In my world, the pediatrician is one of the few men I see, and I’m lucky if I get to shower every other day, which is actually convenient, because my approach to the Dr. Dude situation has been a forced nonchalance about his looks. I refuse to primp in any way for our meetings. I don’t shower in advance. I wear my hair in a greasy ponytail, and I eschew cosmetics. All this, to prove to him and to the world that I’m not at the pediatrician’s office for a little male attention–that I’m immune to the jaw!–and also because, after a certain point, I had no choice.
Haggard became my signature look after my third child was born and chose to nurse at an Olympic pace, and my two-year-old decided that she could only sleep if her head rested on my wind pipe. Our family endured the Spring of Affliction that year, boasting six ear infections, three unexplained fevers, five episodes of pinkeye, two stitches, one case of bronchiolitis treated with a nebulizer, and pinworms. I developed a rash under my right eye that seemed to flake and redden more with each minute of sleep lost.
The nurses at Dr. Dude’s office greeted us like old friends during our frequent visits. There was talk of us getting our “usual room.” The kids had endured so many appointments that their clothes were covered with the gummy residue of all the stickers they’d received for good behavior.
No matter whom he was scheduled to see, Dr. Dude always began by asking, “So, what’s up with everyone?” One day that spring, I wearily gave him a rundown of our collective ailments, spent simply from keeping my jaw in motion long enough to get the words out.
“Wow Becky,” he said. “You must be really tired.”

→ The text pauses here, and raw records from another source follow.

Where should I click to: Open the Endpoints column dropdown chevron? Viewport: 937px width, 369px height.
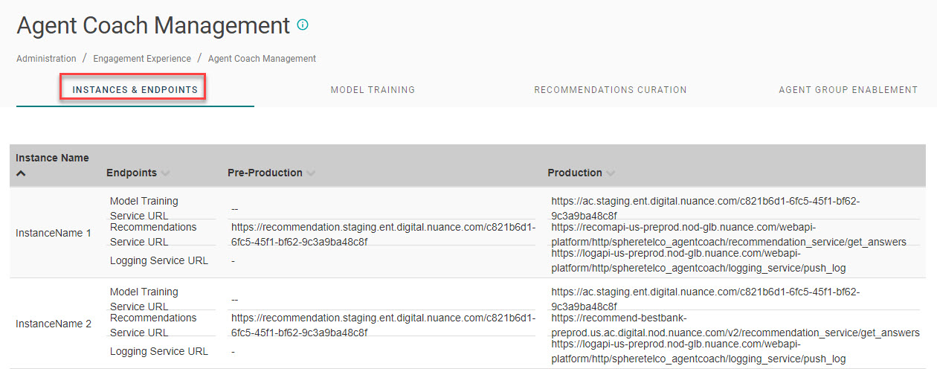coord(165,173)
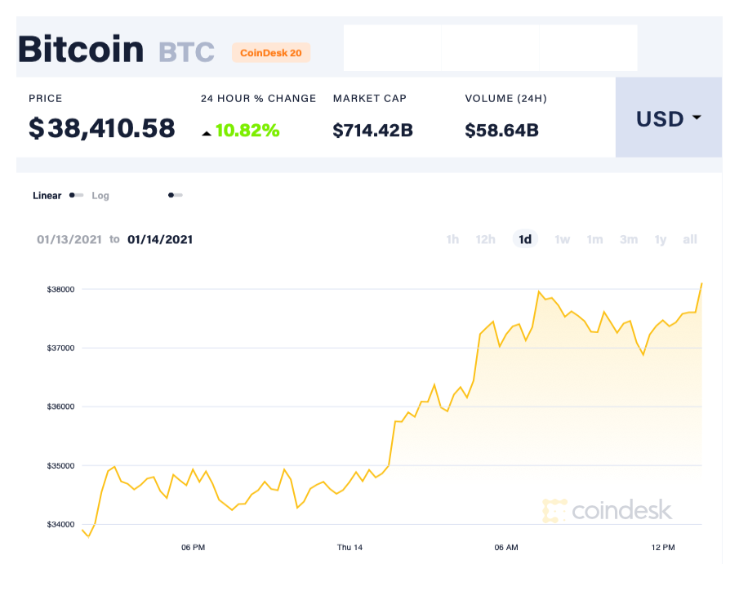Select the 1h timeframe
739x613 pixels.
[x=452, y=239]
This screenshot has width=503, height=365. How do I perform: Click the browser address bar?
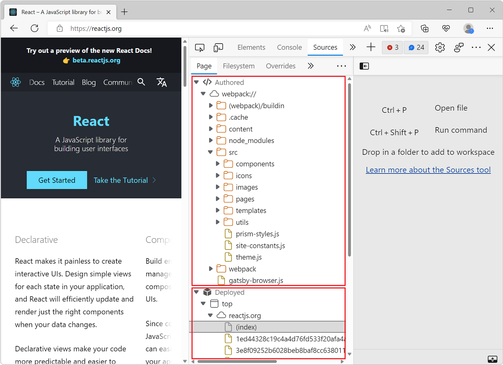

I felt my eyes well up. I was so grateful for the sympathy and validation that I wanted to hug him right there on his little vinyl stool. I felt guilty for having ever joked about his dudishness to anyone. And then, I wished I had washed my hair.
4 replies on “Dr Dude”
Amazing! Every time I read your words I am completely transported.
Well done–and so true!
Yes! This is so well done. I can very much relate to the unspoken competition of who is more tired and the desire for some verbal validation for our accomplishments/sacrifices. Such an engaging read!
Love this! I had a wee crush on my ob/gyn. Partly he was good looking, partly he listened to me and took care of me. I totally understand.